== What the exercise asks ==
What you copy should be the lines from the one with "Click Ipswich's red points value" through the end of the entries, word for word. Omit the pictures.

(Record excerpts Opens)

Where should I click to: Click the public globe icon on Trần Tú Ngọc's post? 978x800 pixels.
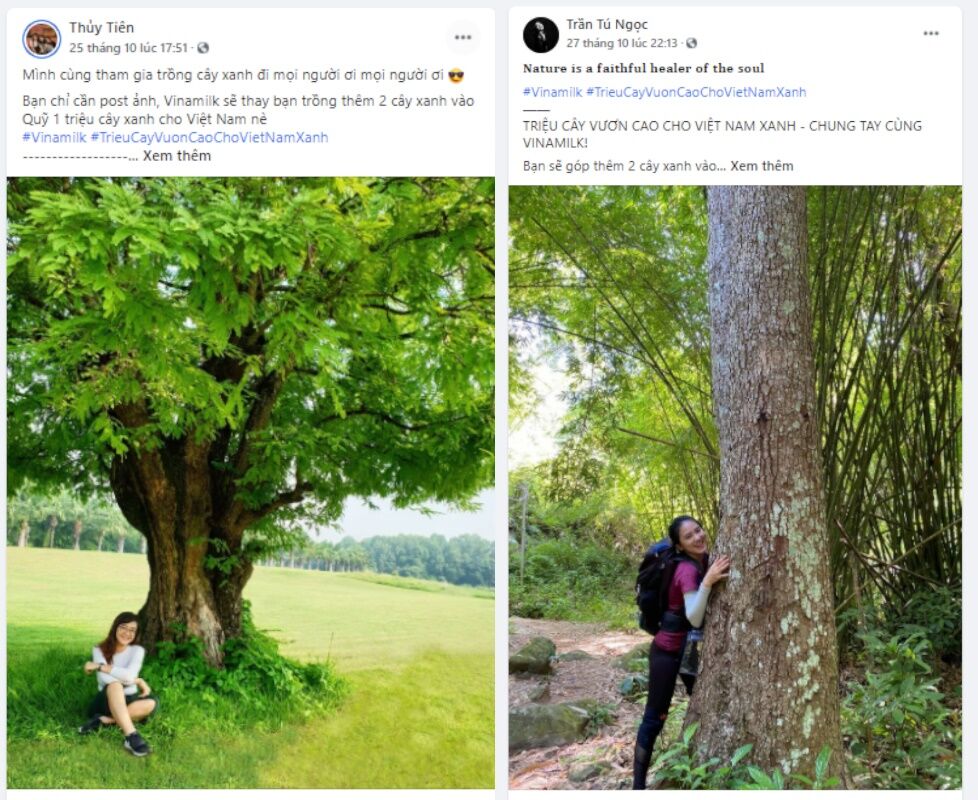pyautogui.click(x=692, y=44)
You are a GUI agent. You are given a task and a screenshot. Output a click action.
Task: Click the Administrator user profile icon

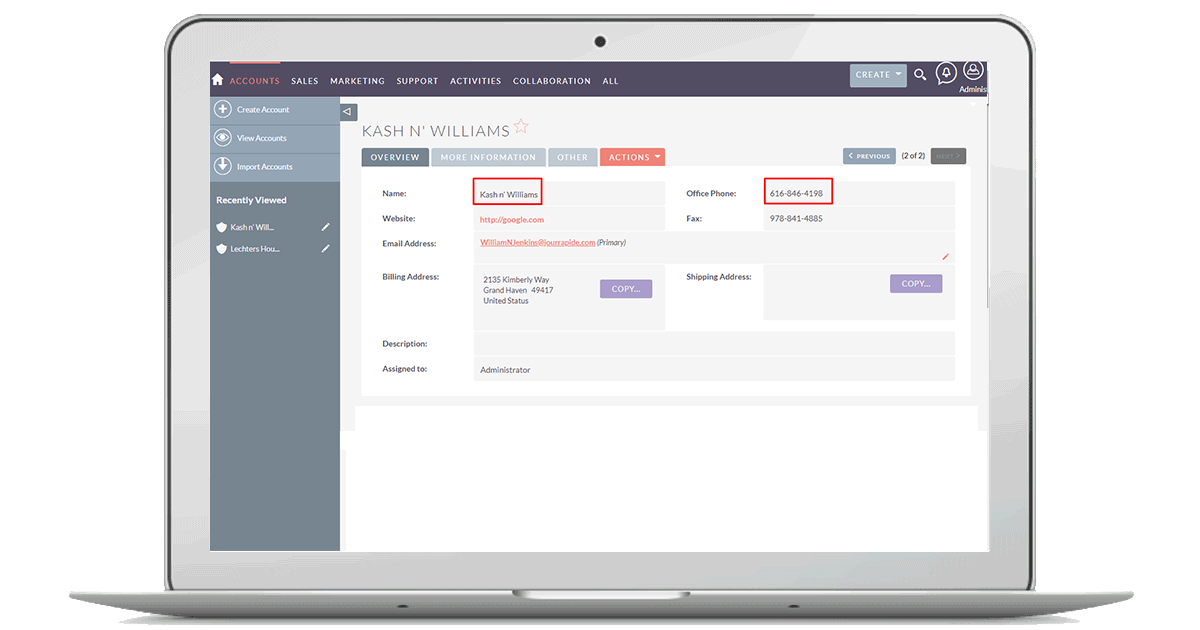pyautogui.click(x=973, y=72)
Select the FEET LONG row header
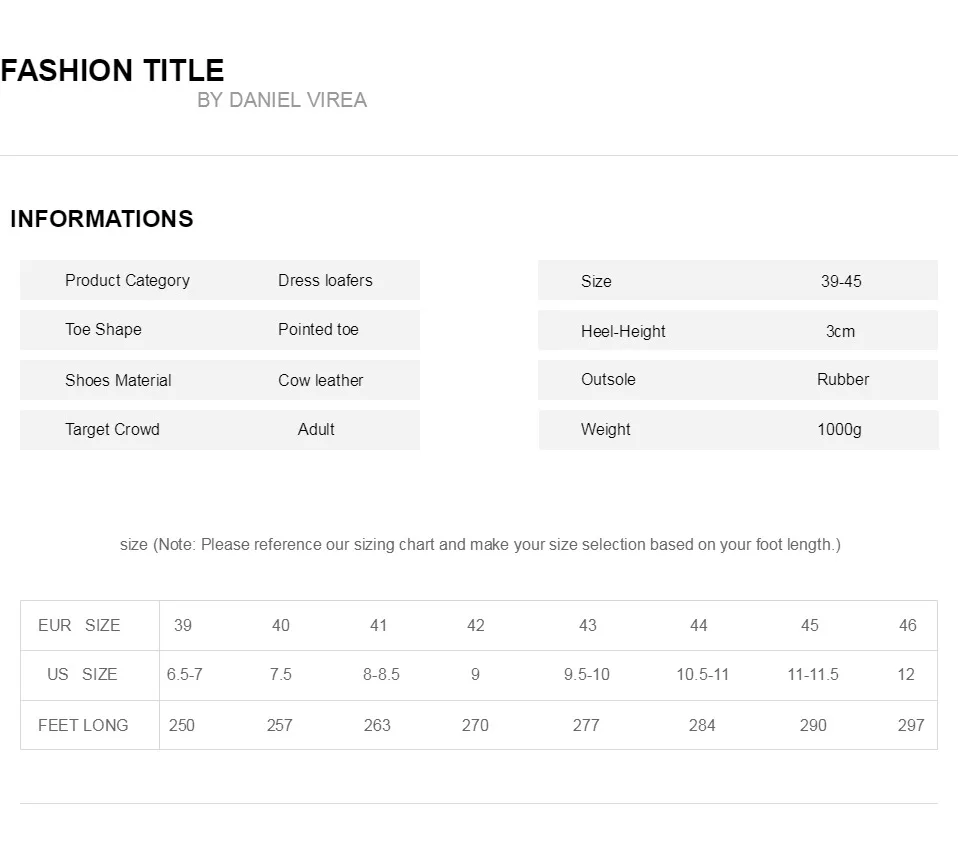 [x=83, y=725]
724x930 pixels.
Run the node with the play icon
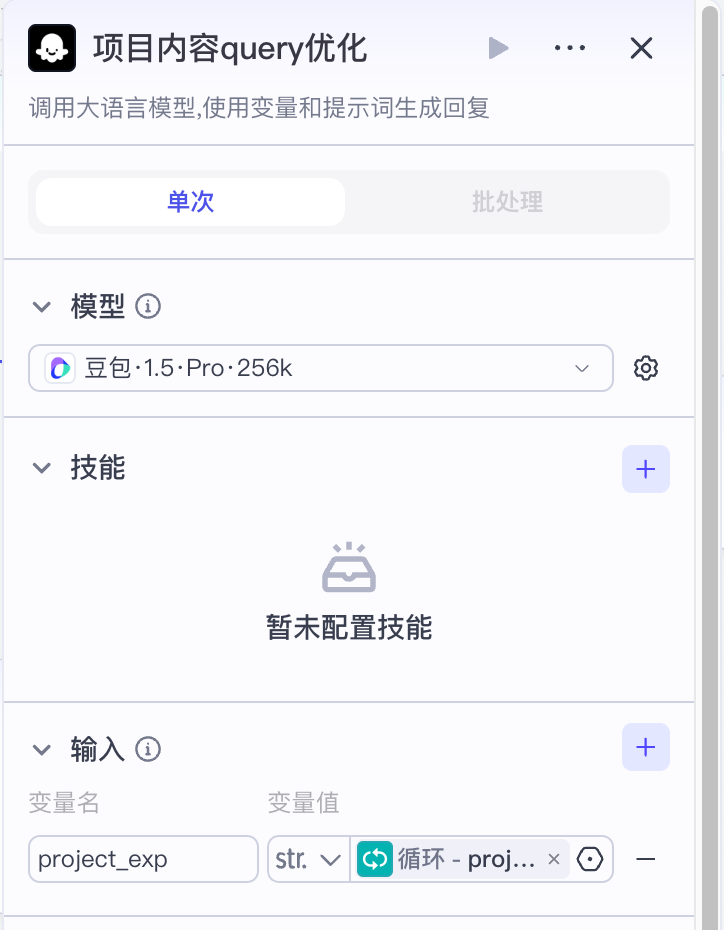[498, 48]
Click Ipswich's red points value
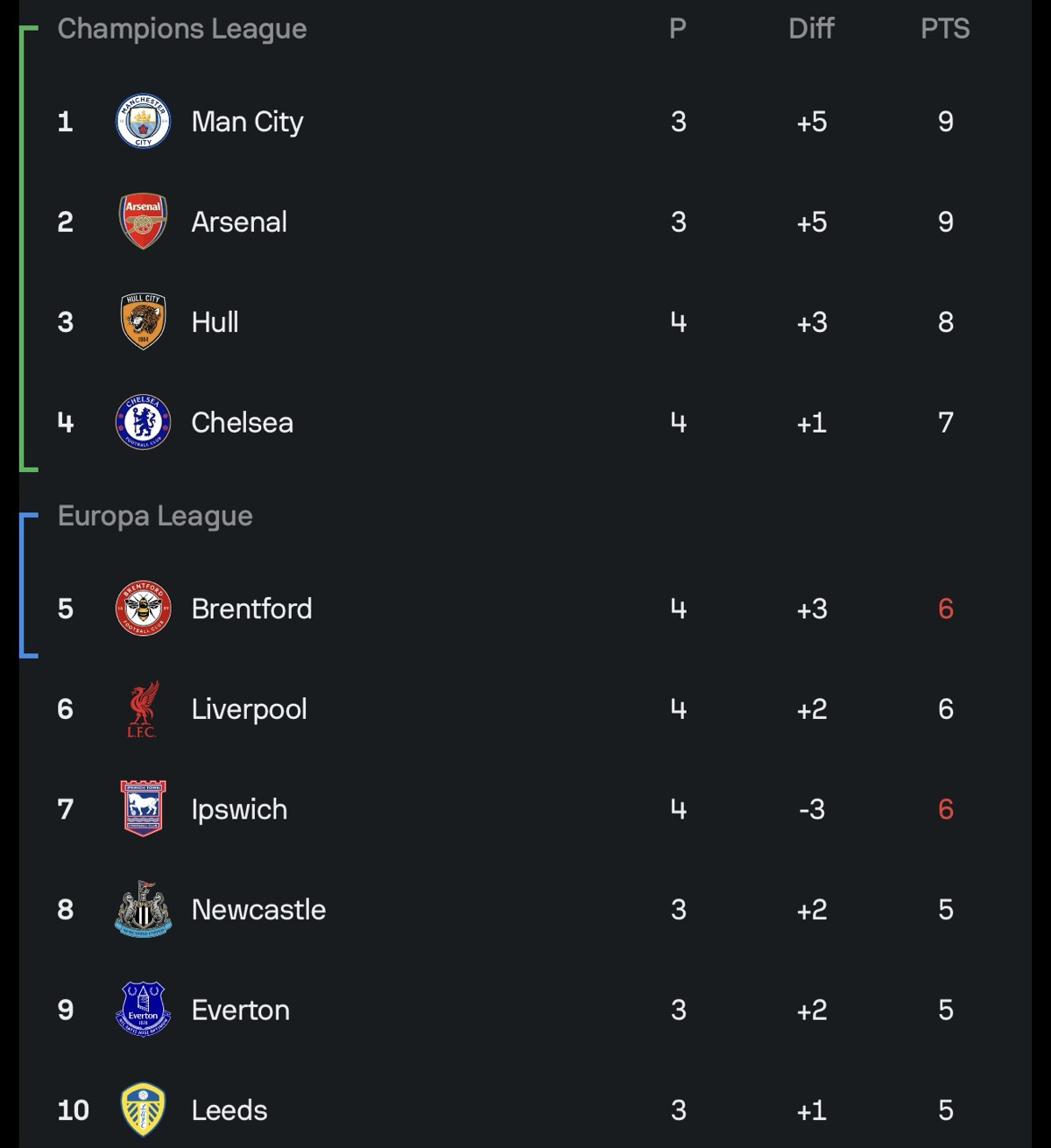 945,809
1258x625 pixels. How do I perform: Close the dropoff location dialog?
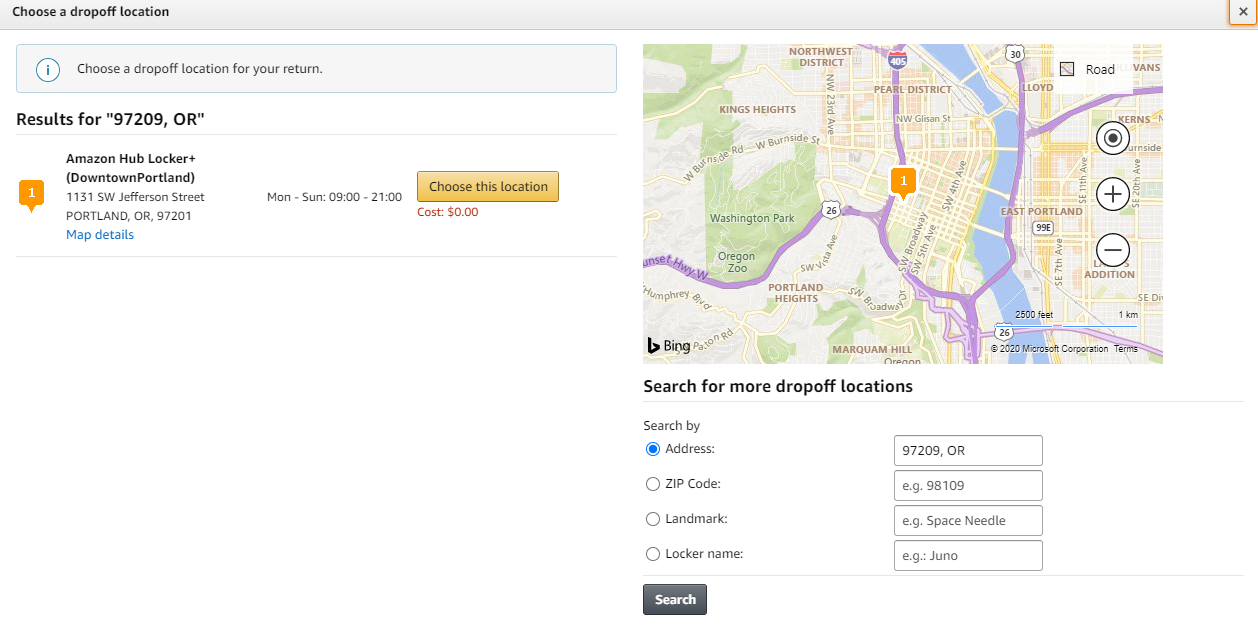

(Record excerpts Closes)

== Response ==
Click Ipswich's red points value
 945,809
1258x625 pixels. How do I perform: Close the dropoff location dialog?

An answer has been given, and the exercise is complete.